What is required => Give back the data below exactly as it was given.

:::

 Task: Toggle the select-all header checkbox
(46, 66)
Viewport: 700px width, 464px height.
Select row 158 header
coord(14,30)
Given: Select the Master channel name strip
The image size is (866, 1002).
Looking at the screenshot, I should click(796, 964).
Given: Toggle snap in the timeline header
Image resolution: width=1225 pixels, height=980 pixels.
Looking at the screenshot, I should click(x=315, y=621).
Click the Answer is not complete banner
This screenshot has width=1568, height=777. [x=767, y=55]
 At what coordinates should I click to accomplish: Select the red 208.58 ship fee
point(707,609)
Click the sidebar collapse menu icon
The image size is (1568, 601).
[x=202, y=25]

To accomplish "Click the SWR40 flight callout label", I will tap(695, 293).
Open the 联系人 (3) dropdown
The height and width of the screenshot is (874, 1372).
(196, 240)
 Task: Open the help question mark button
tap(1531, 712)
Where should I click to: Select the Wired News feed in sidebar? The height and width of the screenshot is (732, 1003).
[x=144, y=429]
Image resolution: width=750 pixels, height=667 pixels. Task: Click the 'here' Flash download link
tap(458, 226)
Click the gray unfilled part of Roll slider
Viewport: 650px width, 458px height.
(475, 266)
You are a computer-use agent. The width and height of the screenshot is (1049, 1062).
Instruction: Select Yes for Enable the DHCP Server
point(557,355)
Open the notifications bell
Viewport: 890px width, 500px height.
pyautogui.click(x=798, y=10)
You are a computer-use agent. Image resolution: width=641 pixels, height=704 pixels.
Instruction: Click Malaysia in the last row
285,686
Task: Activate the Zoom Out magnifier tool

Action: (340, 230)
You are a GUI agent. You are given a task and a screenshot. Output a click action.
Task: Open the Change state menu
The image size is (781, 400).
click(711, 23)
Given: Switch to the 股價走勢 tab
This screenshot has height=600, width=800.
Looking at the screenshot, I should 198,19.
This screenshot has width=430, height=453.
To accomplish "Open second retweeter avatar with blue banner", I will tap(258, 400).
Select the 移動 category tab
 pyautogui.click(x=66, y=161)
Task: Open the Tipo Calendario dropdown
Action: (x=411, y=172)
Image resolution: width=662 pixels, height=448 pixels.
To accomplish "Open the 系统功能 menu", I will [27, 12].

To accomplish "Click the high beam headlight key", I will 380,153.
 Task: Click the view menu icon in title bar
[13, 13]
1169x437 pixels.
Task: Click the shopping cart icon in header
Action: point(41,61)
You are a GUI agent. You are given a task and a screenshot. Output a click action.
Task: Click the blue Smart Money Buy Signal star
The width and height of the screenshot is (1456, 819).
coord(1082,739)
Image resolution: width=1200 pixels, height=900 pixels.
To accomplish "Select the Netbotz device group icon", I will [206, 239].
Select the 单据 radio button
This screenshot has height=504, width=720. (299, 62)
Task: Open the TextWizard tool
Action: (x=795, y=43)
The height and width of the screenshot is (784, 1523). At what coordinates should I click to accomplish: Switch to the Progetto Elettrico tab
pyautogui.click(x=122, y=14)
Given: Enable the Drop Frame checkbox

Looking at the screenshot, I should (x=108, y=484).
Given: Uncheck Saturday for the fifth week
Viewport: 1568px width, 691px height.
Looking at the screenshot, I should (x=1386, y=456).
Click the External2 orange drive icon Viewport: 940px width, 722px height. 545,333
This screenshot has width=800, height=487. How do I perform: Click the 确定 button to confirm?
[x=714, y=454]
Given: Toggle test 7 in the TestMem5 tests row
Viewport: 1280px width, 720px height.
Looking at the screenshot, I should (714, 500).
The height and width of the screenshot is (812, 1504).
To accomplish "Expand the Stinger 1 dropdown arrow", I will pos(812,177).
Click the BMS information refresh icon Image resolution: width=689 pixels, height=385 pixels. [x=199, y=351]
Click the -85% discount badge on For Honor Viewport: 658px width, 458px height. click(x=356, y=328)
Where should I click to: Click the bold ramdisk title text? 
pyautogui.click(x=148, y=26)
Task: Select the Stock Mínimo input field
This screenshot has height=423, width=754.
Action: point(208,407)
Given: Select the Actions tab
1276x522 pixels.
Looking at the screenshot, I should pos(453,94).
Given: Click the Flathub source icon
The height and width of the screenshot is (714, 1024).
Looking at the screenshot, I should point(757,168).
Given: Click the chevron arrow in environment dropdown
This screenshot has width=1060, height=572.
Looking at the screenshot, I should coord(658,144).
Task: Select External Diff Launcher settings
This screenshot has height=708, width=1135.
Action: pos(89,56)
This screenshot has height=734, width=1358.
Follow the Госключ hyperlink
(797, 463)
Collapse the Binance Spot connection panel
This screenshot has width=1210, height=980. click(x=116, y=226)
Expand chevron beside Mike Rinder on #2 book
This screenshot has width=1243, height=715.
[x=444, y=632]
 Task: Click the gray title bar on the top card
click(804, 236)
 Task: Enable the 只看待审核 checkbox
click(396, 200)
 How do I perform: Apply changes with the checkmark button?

:::

Exercise solution =>
 Task: Toggle the select-all header checkbox
(46, 66)
Viewport: 700px width, 464px height.
Select row 158 header
coord(14,30)
Given: Select the Master channel name strip
The image size is (866, 1002).
Looking at the screenshot, I should click(796, 964).
Given: Toggle snap in the timeline header
Image resolution: width=1225 pixels, height=980 pixels.
Looking at the screenshot, I should click(x=315, y=621).
Click the Answer is not complete banner
This screenshot has width=1568, height=777. [x=767, y=55]
 At what coordinates should I click to accomplish: Select the red 208.58 ship fee
point(707,609)
Click the sidebar collapse menu icon
The image size is (1568, 601).
[x=202, y=25]

To accomplish "Click the SWR40 flight callout label", I will tap(695, 293).
Open the 联系人 (3) dropdown
The height and width of the screenshot is (874, 1372).
(196, 240)
 Task: Open the help question mark button
tap(1531, 712)
Where should I click to: Select the Wired News feed in sidebar? The height and width of the screenshot is (732, 1003).
[x=144, y=429]
Image resolution: width=750 pixels, height=667 pixels. Task: Click the 'here' Flash download link
tap(458, 226)
Click the gray unfilled part of Roll slider
Viewport: 650px width, 458px height.
(475, 266)
You are a computer-use agent. The width and height of the screenshot is (1049, 1062).
Instruction: Select Yes for Enable the DHCP Server
point(557,355)
Open the notifications bell
Viewport: 890px width, 500px height.
pyautogui.click(x=798, y=10)
You are a computer-use agent. Image resolution: width=641 pixels, height=704 pixels.
Instruction: Click Malaysia in the last row
285,686
Task: Activate the Zoom Out magnifier tool

Action: (340, 230)
You are a GUI agent. You are given a task and a screenshot. Output a click action.
Task: Open the Change state menu
The image size is (781, 400).
click(711, 23)
Given: Switch to the 股價走勢 tab
This screenshot has height=600, width=800.
Looking at the screenshot, I should 198,19.
This screenshot has width=430, height=453.
To accomplish "Open second retweeter avatar with blue banner", I will tap(258, 400).
Select the 移動 category tab
 pyautogui.click(x=66, y=161)
Task: Open the Tipo Calendario dropdown
Action: (x=411, y=172)
Image resolution: width=662 pixels, height=448 pixels.
To accomplish "Open the 系统功能 menu", I will [27, 12].

To accomplish "Click the high beam headlight key", I will 380,153.
 Task: Click the view menu icon in title bar
[13, 13]
1169x437 pixels.
Task: Click the shopping cart icon in header
Action: point(41,61)
You are a GUI agent. You are given a task and a screenshot. Output a click action.
Task: Click the blue Smart Money Buy Signal star
The width and height of the screenshot is (1456, 819).
coord(1082,739)
Image resolution: width=1200 pixels, height=900 pixels.
To accomplish "Select the Netbotz device group icon", I will [206, 239].
Select the 单据 radio button
This screenshot has height=504, width=720. (299, 62)
Task: Open the TextWizard tool
Action: (x=795, y=43)
The height and width of the screenshot is (784, 1523). At what coordinates should I click to accomplish: Switch to the Progetto Elettrico tab
pyautogui.click(x=122, y=14)
Given: Enable the Drop Frame checkbox

Looking at the screenshot, I should (x=108, y=484).
Given: Uncheck Saturday for the fifth week
Viewport: 1568px width, 691px height.
Looking at the screenshot, I should (x=1386, y=456).
Click the External2 orange drive icon Viewport: 940px width, 722px height. 545,333
This screenshot has width=800, height=487. How do I perform: Click the 确定 button to confirm?
[x=714, y=454]
Given: Toggle test 7 in the TestMem5 tests row
Viewport: 1280px width, 720px height.
Looking at the screenshot, I should (714, 500).
The height and width of the screenshot is (812, 1504).
To accomplish "Expand the Stinger 1 dropdown arrow", I will pos(812,177).
Click the BMS information refresh icon Image resolution: width=689 pixels, height=385 pixels. [x=199, y=351]
Click the -85% discount badge on For Honor Viewport: 658px width, 458px height. click(x=356, y=328)
Where should I click to: Click the bold ramdisk title text? 
pyautogui.click(x=148, y=26)
Task: Select the Stock Mínimo input field
This screenshot has height=423, width=754.
Action: point(208,407)
Given: Select the Actions tab
1276x522 pixels.
Looking at the screenshot, I should pos(453,94).
Given: Click the Flathub source icon
The height and width of the screenshot is (714, 1024).
Looking at the screenshot, I should point(757,168).
Given: Click the chevron arrow in environment dropdown
This screenshot has width=1060, height=572.
Looking at the screenshot, I should coord(658,144).
Task: Select External Diff Launcher settings
This screenshot has height=708, width=1135.
Action: pos(89,56)
This screenshot has height=734, width=1358.
Follow the Госключ hyperlink
(797, 463)
Collapse the Binance Spot connection panel
This screenshot has width=1210, height=980. click(x=116, y=226)
Expand chevron beside Mike Rinder on #2 book
This screenshot has width=1243, height=715.
[x=444, y=632]
 Task: Click the gray title bar on the top card
click(804, 236)
 Task: Enable the 只看待审核 checkbox
click(396, 200)
 How do I perform: Apply changes with the checkmark button?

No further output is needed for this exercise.